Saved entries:
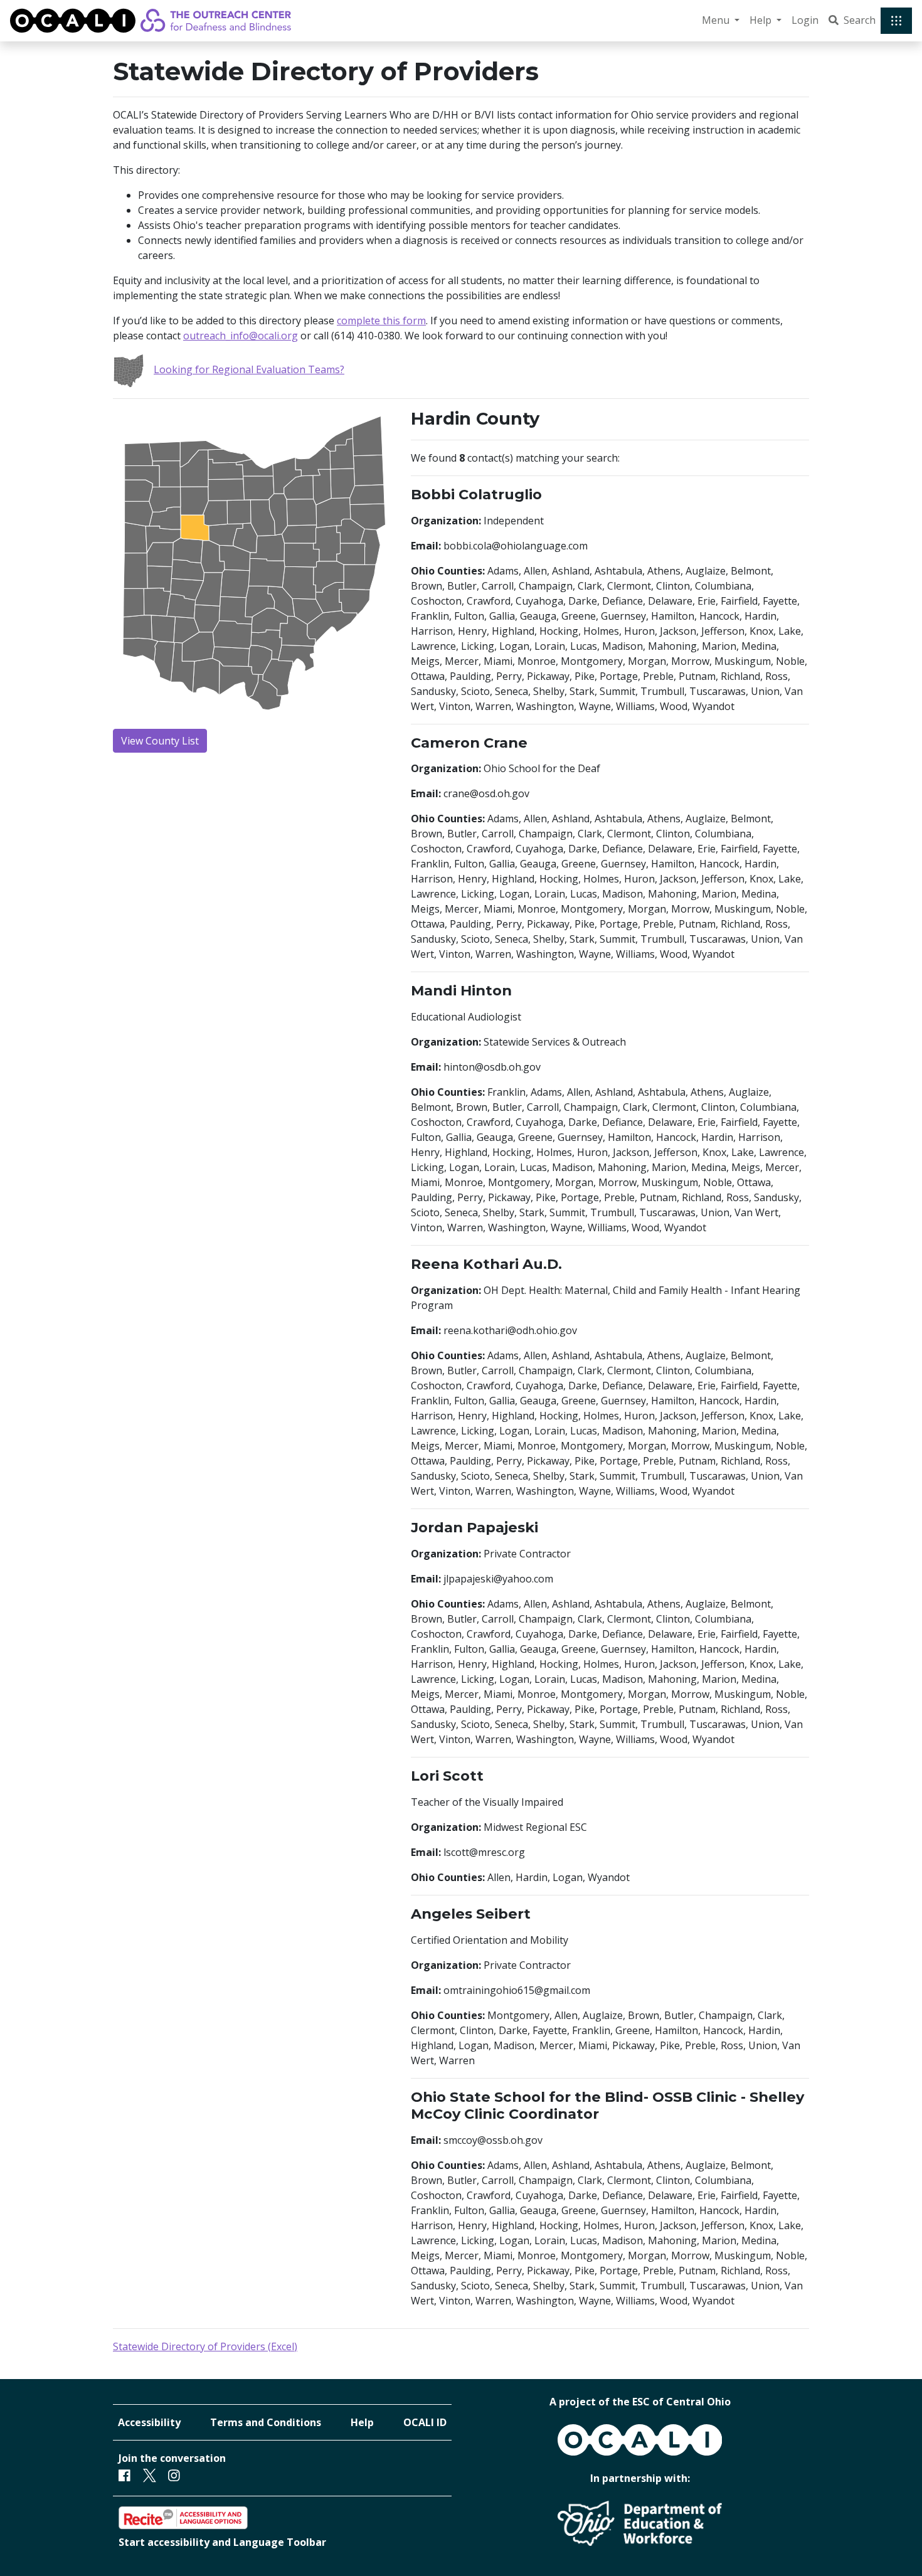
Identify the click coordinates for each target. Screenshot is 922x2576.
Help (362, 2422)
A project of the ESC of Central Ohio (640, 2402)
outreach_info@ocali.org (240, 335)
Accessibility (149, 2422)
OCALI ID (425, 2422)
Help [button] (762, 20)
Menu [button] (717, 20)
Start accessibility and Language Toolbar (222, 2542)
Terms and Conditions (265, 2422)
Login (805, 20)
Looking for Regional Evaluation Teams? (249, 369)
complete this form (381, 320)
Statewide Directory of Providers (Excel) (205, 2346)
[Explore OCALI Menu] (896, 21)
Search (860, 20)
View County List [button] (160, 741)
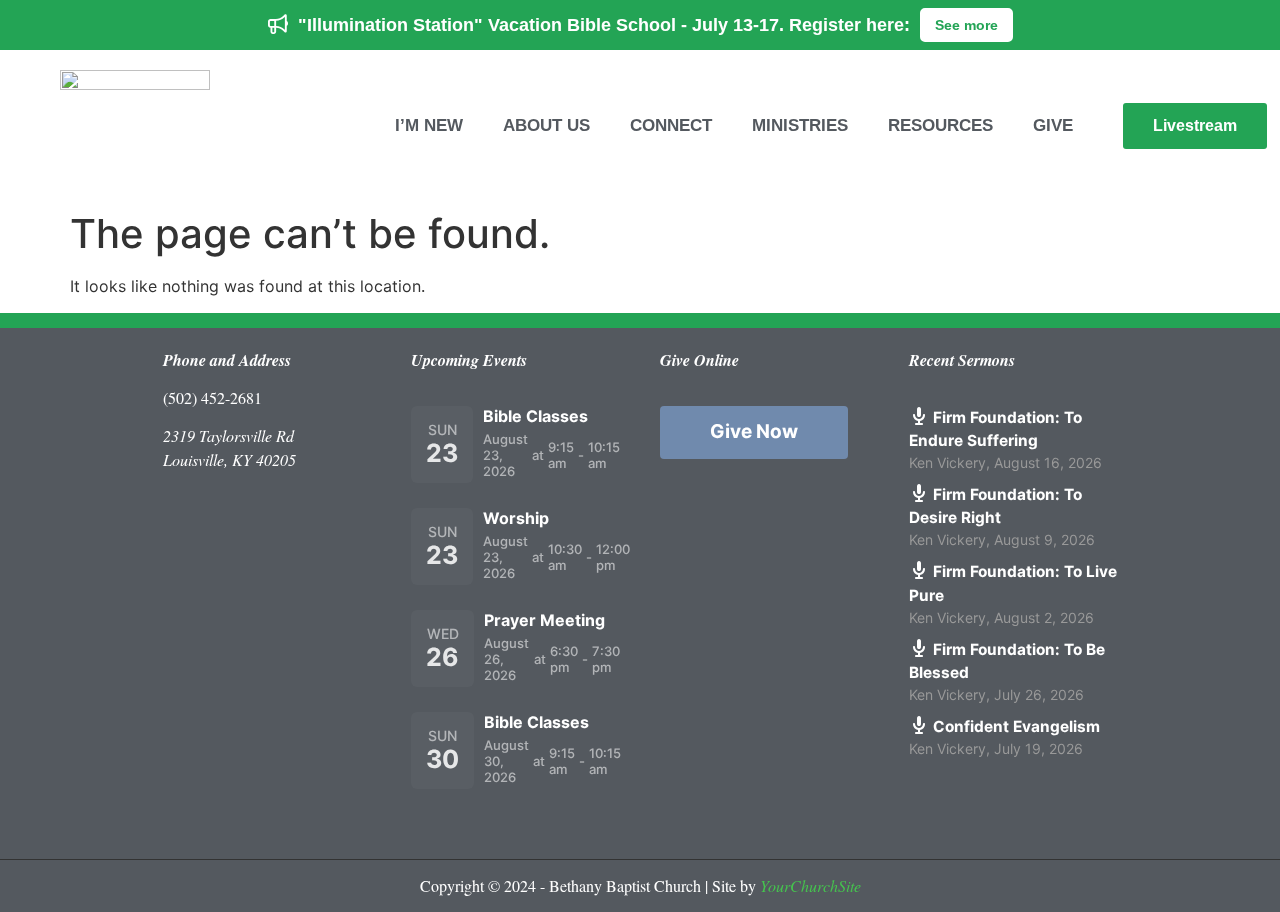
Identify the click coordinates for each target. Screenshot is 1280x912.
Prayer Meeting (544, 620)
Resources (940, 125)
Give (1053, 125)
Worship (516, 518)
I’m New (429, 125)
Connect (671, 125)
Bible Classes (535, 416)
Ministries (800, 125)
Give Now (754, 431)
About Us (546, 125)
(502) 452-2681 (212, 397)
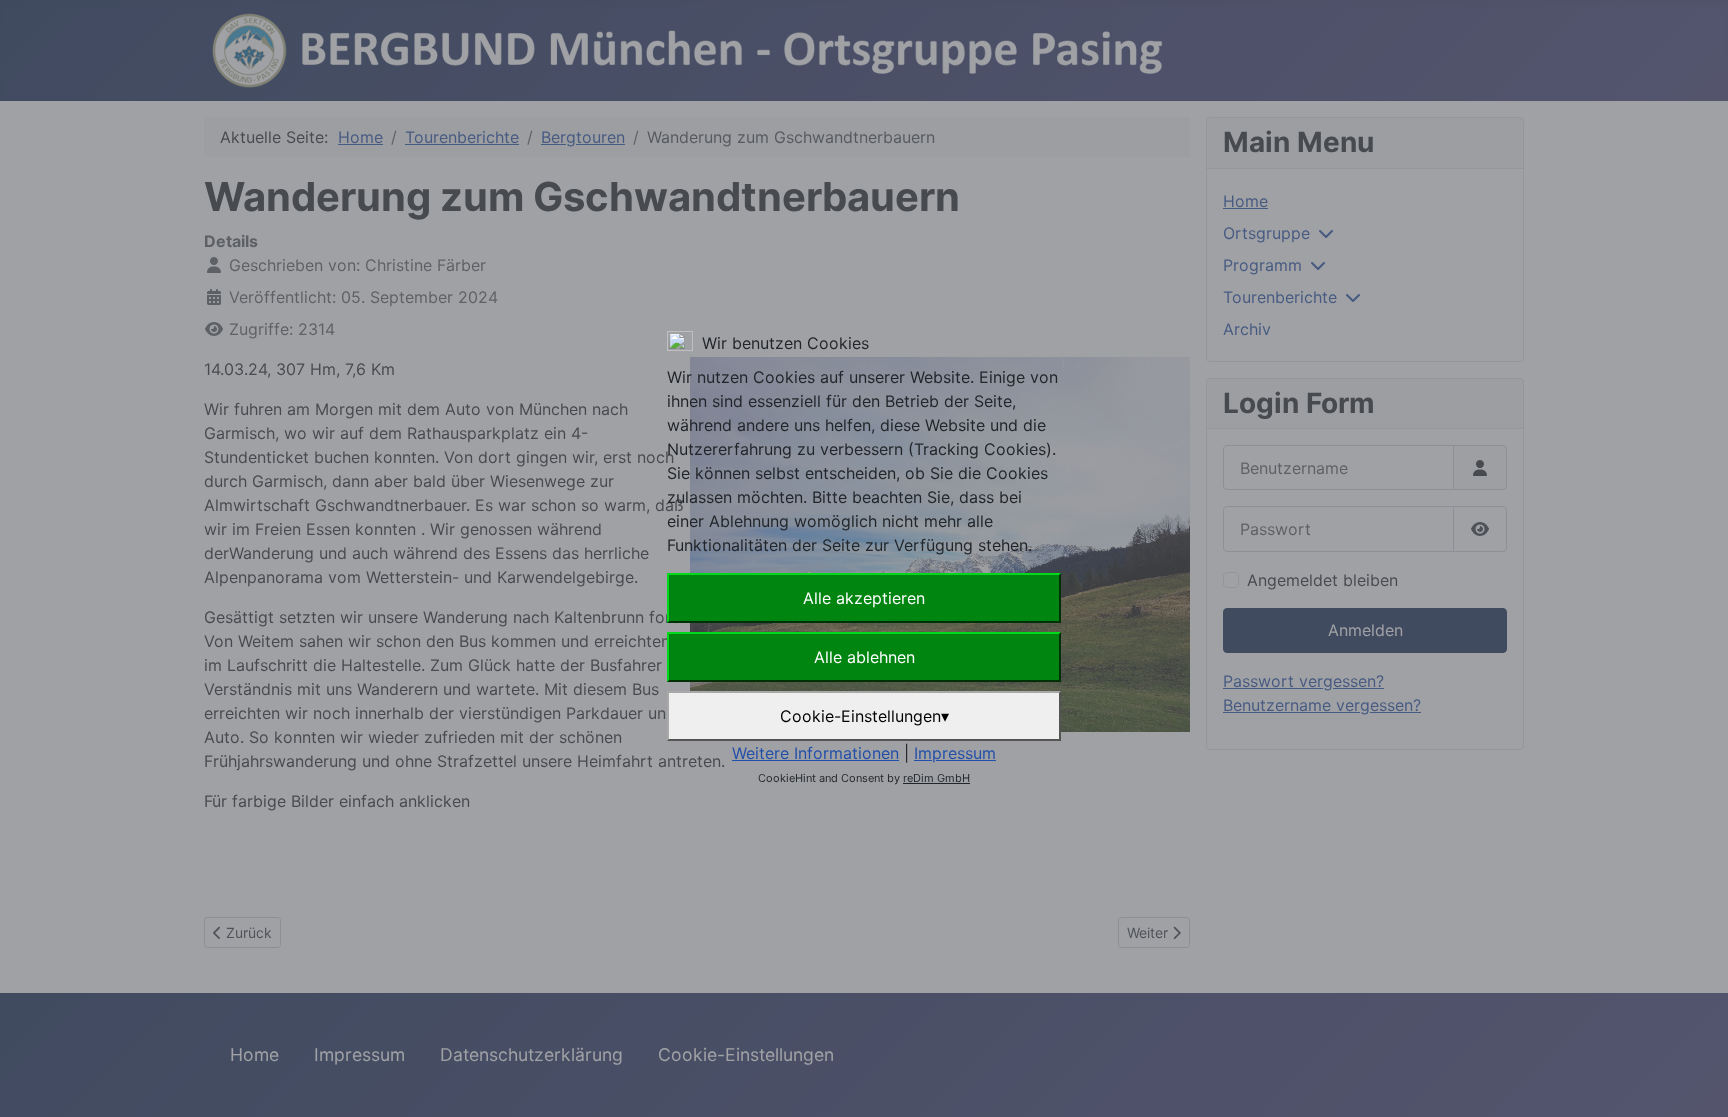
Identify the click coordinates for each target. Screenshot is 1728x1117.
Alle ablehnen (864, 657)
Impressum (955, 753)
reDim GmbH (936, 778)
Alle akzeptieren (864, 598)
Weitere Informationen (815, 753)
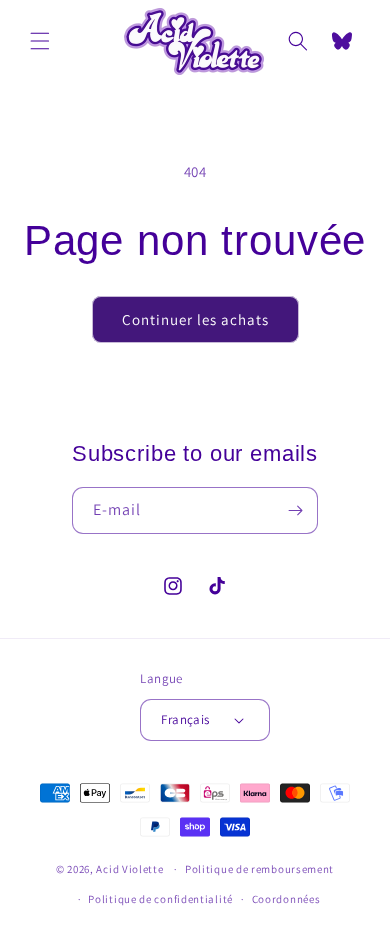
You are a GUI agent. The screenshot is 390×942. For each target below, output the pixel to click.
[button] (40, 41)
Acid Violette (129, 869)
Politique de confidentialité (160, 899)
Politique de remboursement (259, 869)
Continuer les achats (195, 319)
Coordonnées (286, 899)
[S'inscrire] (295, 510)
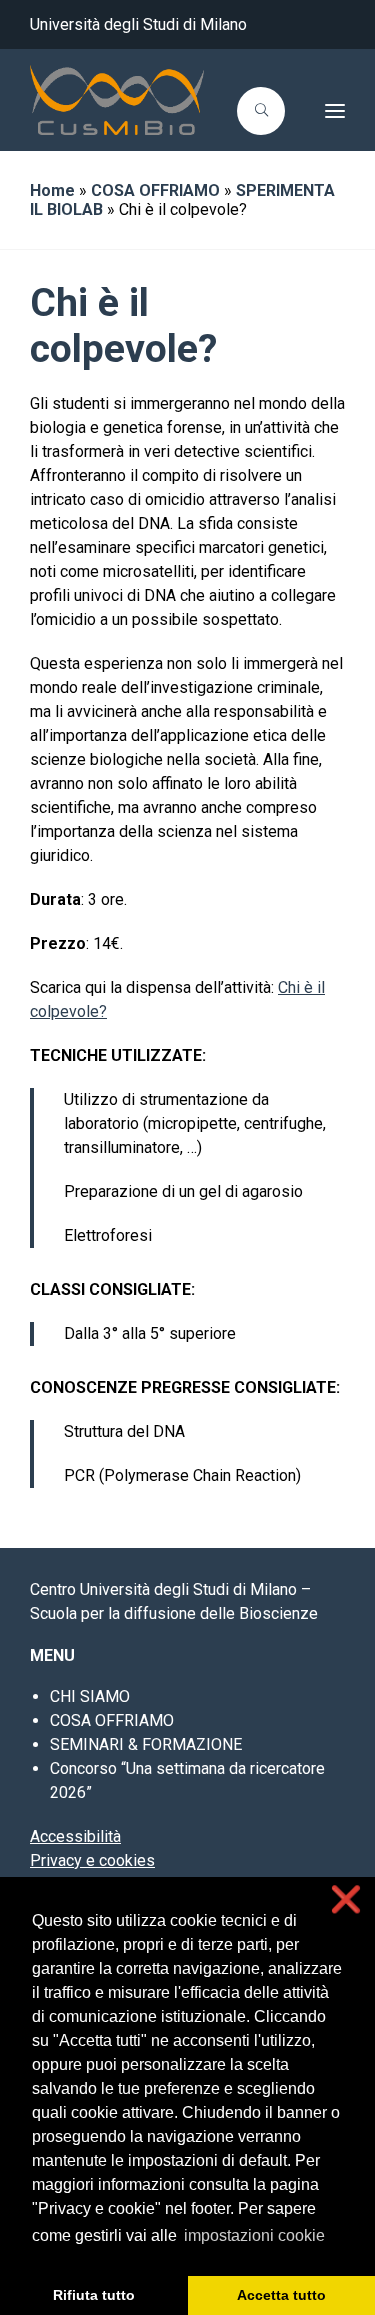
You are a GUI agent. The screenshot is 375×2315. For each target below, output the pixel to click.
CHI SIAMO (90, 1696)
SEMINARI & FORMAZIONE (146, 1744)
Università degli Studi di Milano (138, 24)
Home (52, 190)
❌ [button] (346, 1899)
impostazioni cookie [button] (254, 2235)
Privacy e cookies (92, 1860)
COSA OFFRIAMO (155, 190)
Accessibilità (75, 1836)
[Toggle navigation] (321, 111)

What you will do: Transcribe the entries above exactly, from their first line through the line with "impostazioni cookie [button] (254, 2235)", and omit all pictures.

Answer box:
Identify the click coordinates for each target. Screenshot is 922x2576.
Help (362, 2422)
A project of the ESC of Central Ohio (640, 2402)
outreach_info@ocali.org (240, 335)
Accessibility (149, 2422)
OCALI ID (425, 2422)
Help [button] (762, 20)
Menu [button] (717, 20)
Start accessibility and Language Toolbar (222, 2542)
Terms and Conditions (265, 2422)
Login (805, 20)
Looking for Regional Evaluation Teams? (249, 369)
complete this form (381, 320)
Statewide Directory of Providers (Excel) (205, 2346)
[Explore OCALI Menu] (896, 21)
Search (860, 20)
View County List [button] (160, 741)
Identify the click coordinates for each target. Screenshot is 1280x912.
Prayer Meeting (544, 620)
Resources (940, 125)
Give (1053, 125)
Worship (516, 518)
I’m New (429, 125)
Connect (671, 125)
Bible Classes (535, 416)
Ministries (800, 125)
Give Now (754, 431)
About Us (546, 125)
(502) 452-2681 (212, 397)
Identify the click coordinates for each target. Screenshot is 1728x1117.
Alle ablehnen (864, 657)
Impressum (955, 753)
reDim GmbH (936, 778)
Alle akzeptieren (864, 598)
Weitere Informationen (815, 753)
You are a GUI agent. The screenshot is 390×942. For each target below, output the pixel to click.
[button] (40, 41)
Acid Violette (129, 869)
Politique de confidentialité (160, 899)
Politique de remboursement (259, 869)
Continuer les achats (195, 319)
Coordonnées (286, 899)
[S'inscrire] (295, 510)
You are a GUI agent. The screenshot is 375×2315. For each target below, output the pixel to click.
CHI SIAMO (90, 1696)
SEMINARI & FORMAZIONE (146, 1744)
Università degli Studi di Milano (138, 24)
Home (52, 190)
❌ [button] (346, 1899)
impostazioni cookie [button] (254, 2235)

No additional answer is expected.